Trump may become more hawkish on China after mid-term elections

Last time it took around five weeks from Trump’s decision to implement tariffs until they came into effect. That means the tariff will most likely come into effect before the US mid-term elections on Tuesday 6 November. It is also difficult not to see the trade war in the light of the election and what happens next and it may also depends on what the outcome of the US mid-term is. If the Democrats win one of the chambers (our base case), Trump becomes a ‘lame duck’ domestically, meaning he needs to focus on foreign and trade policy, where the US President has more power to act without Congressional approval. The risk is that a ‘lame duck’ Trump will be even more hawkish against China. If the Republicans win both chambers, Trump’s focus may shift to domestic policy, as the Republicans would get another chance to make tax cuts or repeal Obamacare. For more details on the US mid-terms see US Midterm elections: Mostly a political event with limited implications for markets and the economy, 3 September.

Trade war does not seem to be derailing the global expansion

Our base case is that the Trump will eventually strike a deal with China but we think it is likely to get worse before it gets better and that a deal will not be within reach until well into 2019. The risk is that it drags out for longer.

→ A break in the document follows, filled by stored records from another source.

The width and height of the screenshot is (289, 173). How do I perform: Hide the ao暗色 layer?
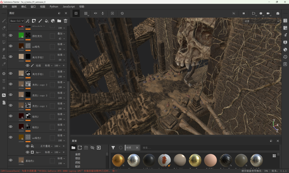(11, 46)
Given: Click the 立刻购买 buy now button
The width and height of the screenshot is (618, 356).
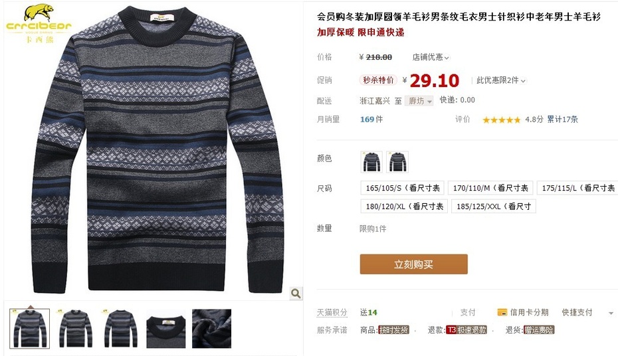Looking at the screenshot, I should [413, 264].
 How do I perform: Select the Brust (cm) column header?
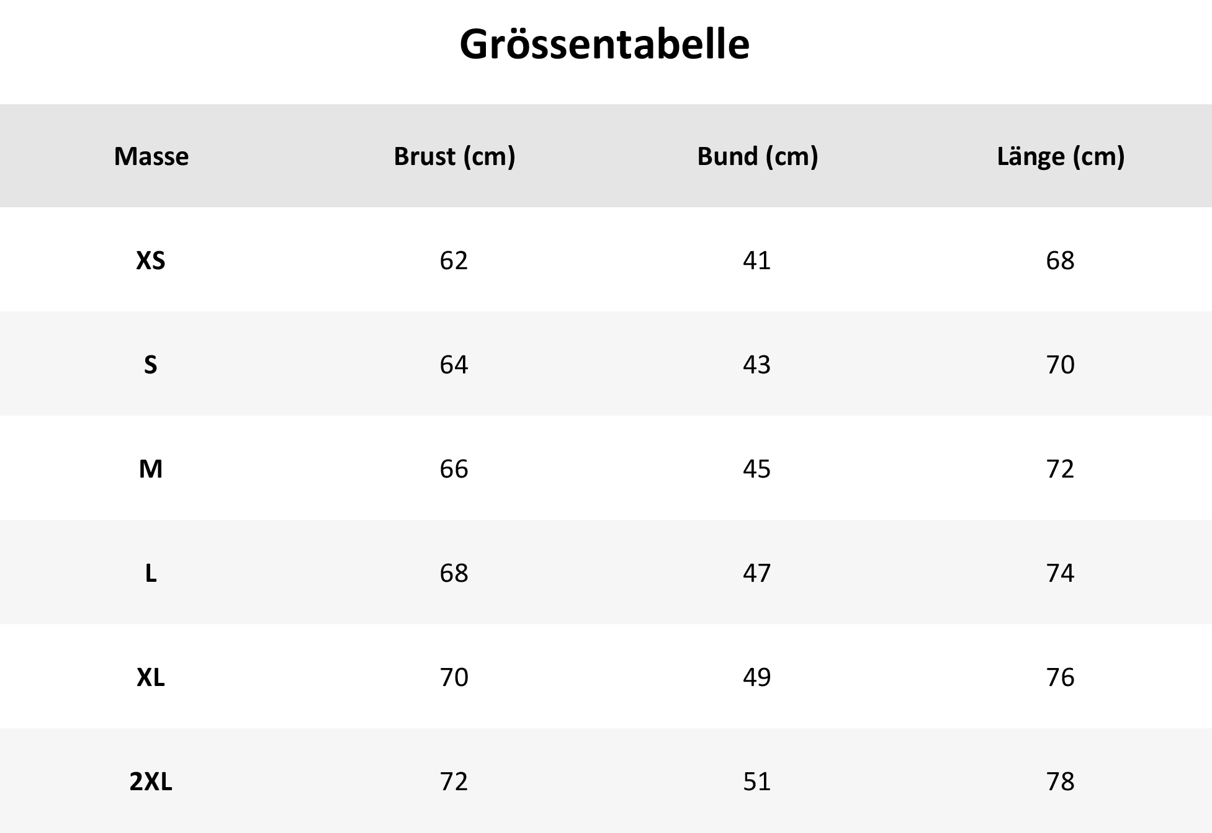[454, 156]
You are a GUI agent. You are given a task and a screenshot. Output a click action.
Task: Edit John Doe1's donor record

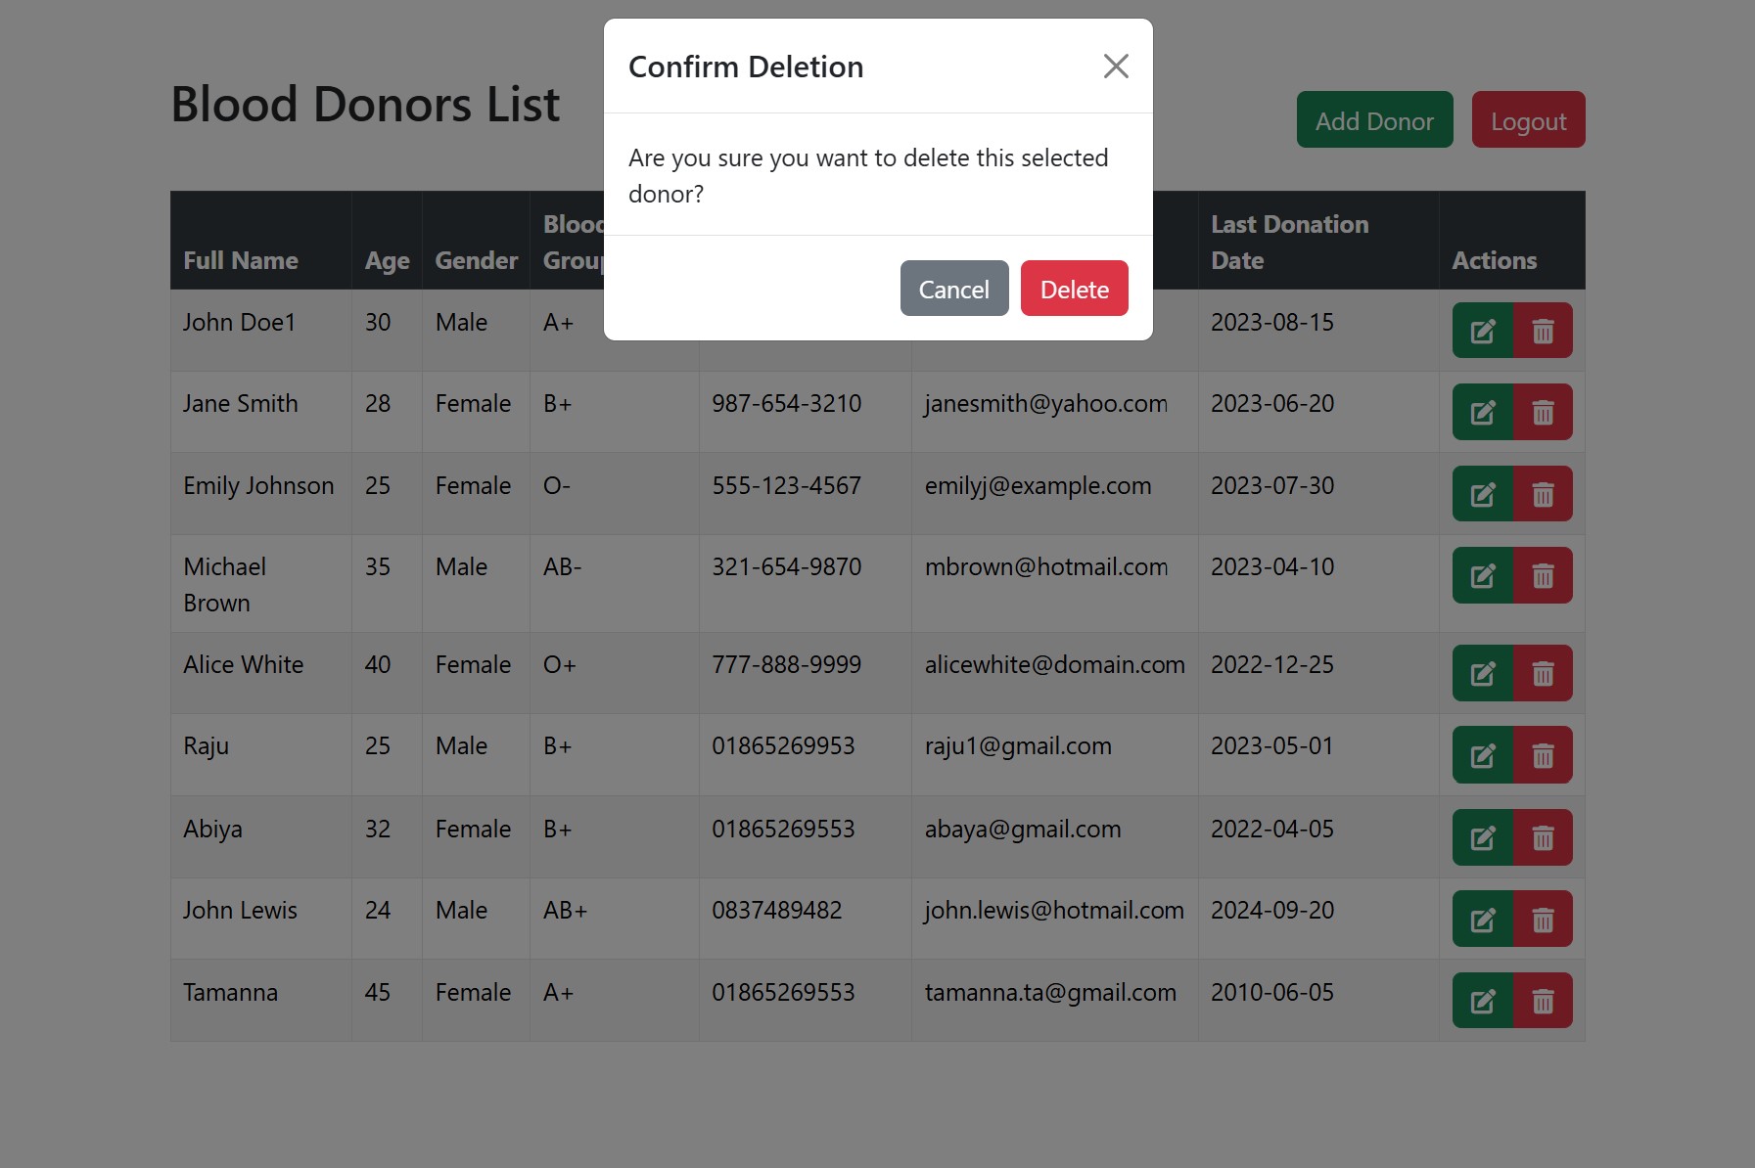click(1482, 331)
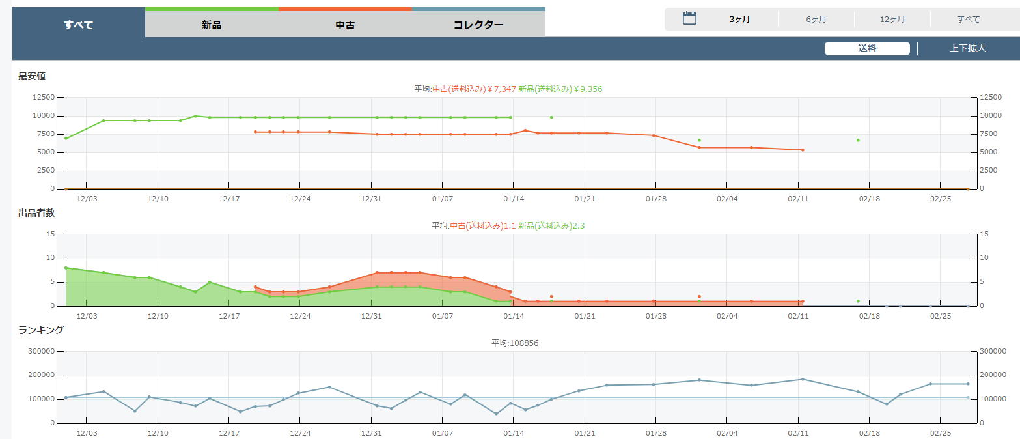Select the コレクター tab
The height and width of the screenshot is (439, 1020).
pyautogui.click(x=478, y=25)
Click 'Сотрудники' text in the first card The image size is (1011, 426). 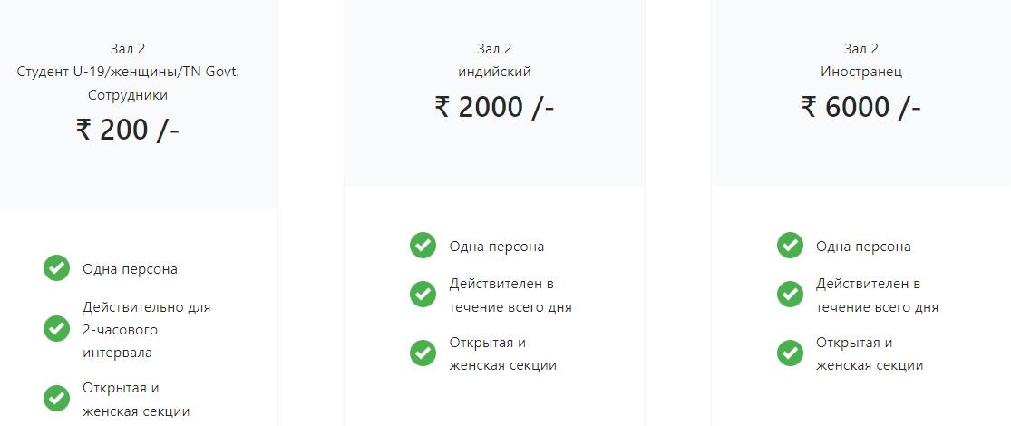(x=128, y=95)
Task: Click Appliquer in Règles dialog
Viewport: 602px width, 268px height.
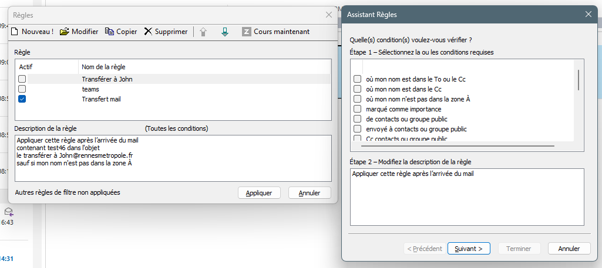Action: (x=259, y=193)
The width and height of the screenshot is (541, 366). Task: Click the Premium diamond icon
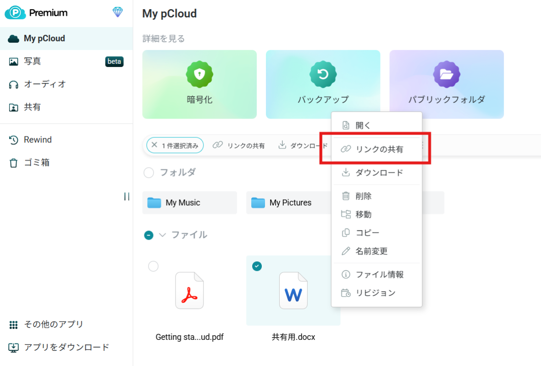118,12
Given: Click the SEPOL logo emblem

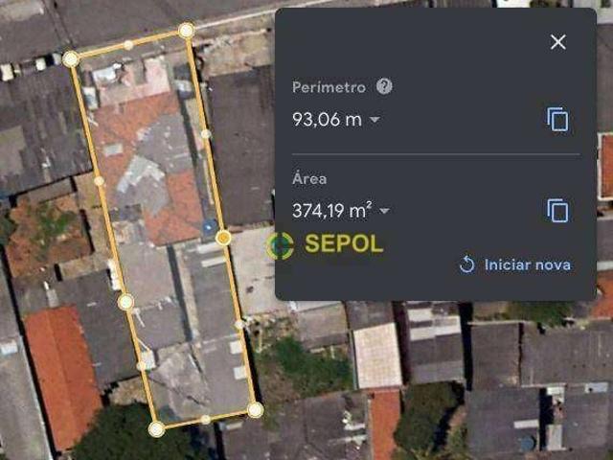Looking at the screenshot, I should (x=280, y=245).
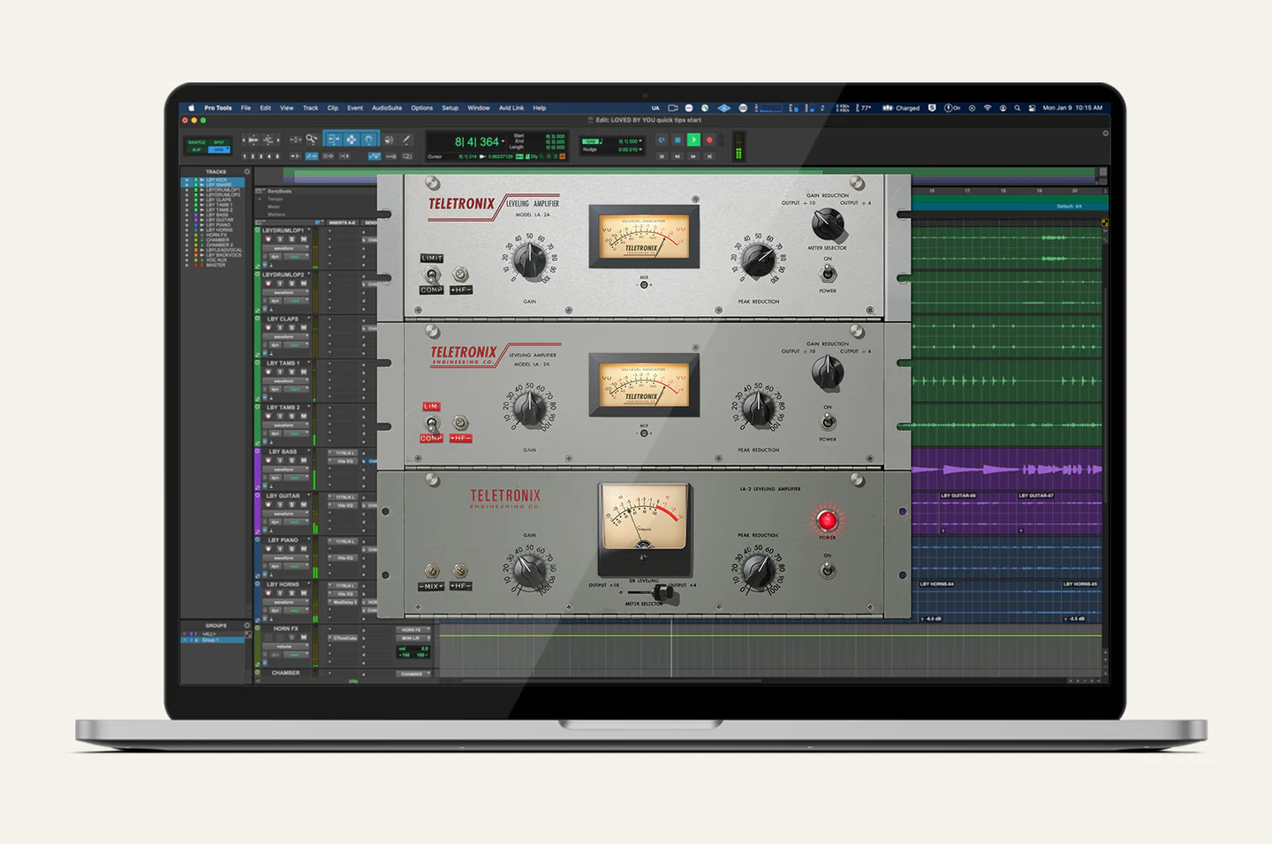Click the red Record transport button
Screen dimensions: 1272x844
(709, 140)
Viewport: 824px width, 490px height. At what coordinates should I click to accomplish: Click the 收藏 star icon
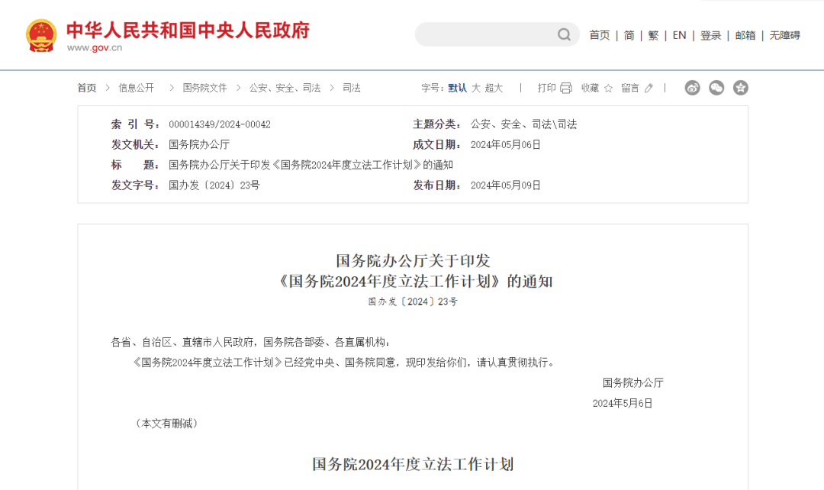(608, 88)
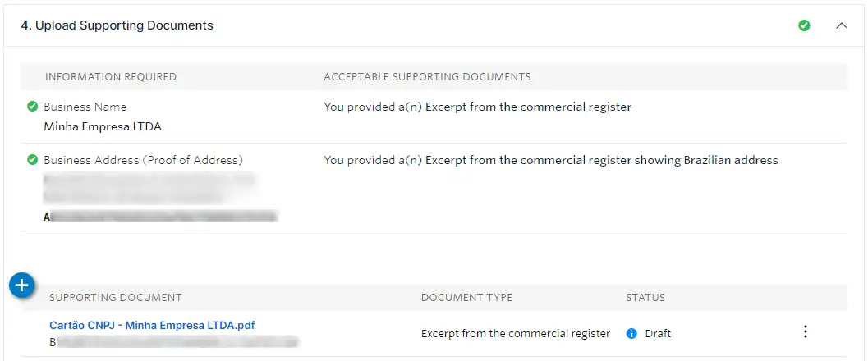The image size is (868, 361).
Task: Click the green checkmark next to Business Name
Action: pyautogui.click(x=32, y=107)
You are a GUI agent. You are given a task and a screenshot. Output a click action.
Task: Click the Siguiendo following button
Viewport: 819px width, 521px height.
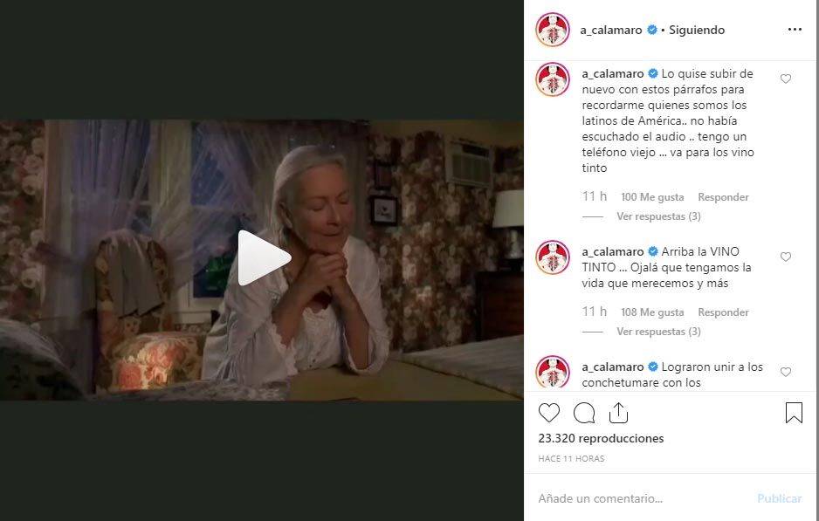coord(697,30)
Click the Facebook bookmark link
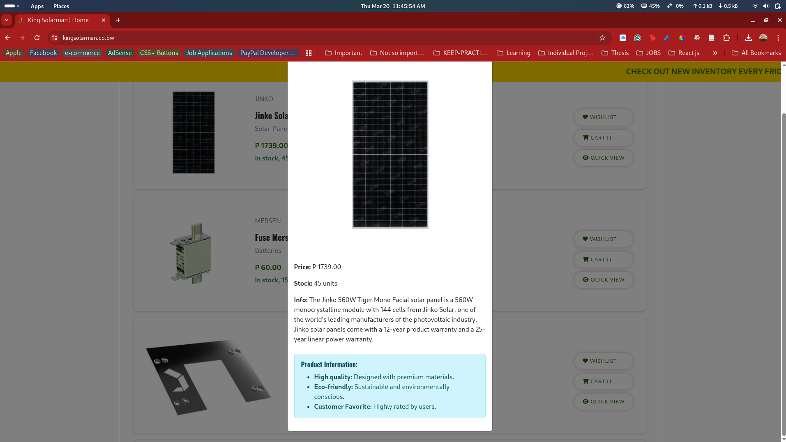 pyautogui.click(x=43, y=53)
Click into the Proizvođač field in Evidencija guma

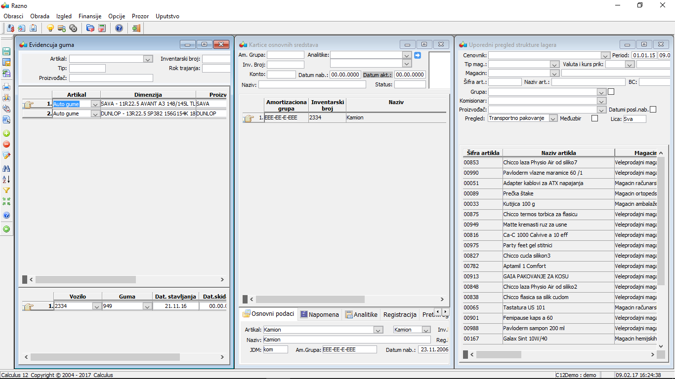click(111, 78)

What are the economic implications? While the trade war is negative for growth, it is not going to derail the global expansion, in our view. In our view, the main transmission channel is through business confidence and investments. So far we have not seen a significant decline in US confidence in anticipation of Trump’s second round of tariffs. China has eased both monetary and fiscal policy in order to offset the negative impact of trade uncertainties on the economy so we expect a soft landing in China. The risk is that we are underestimating the impact on business confidence and hence investments.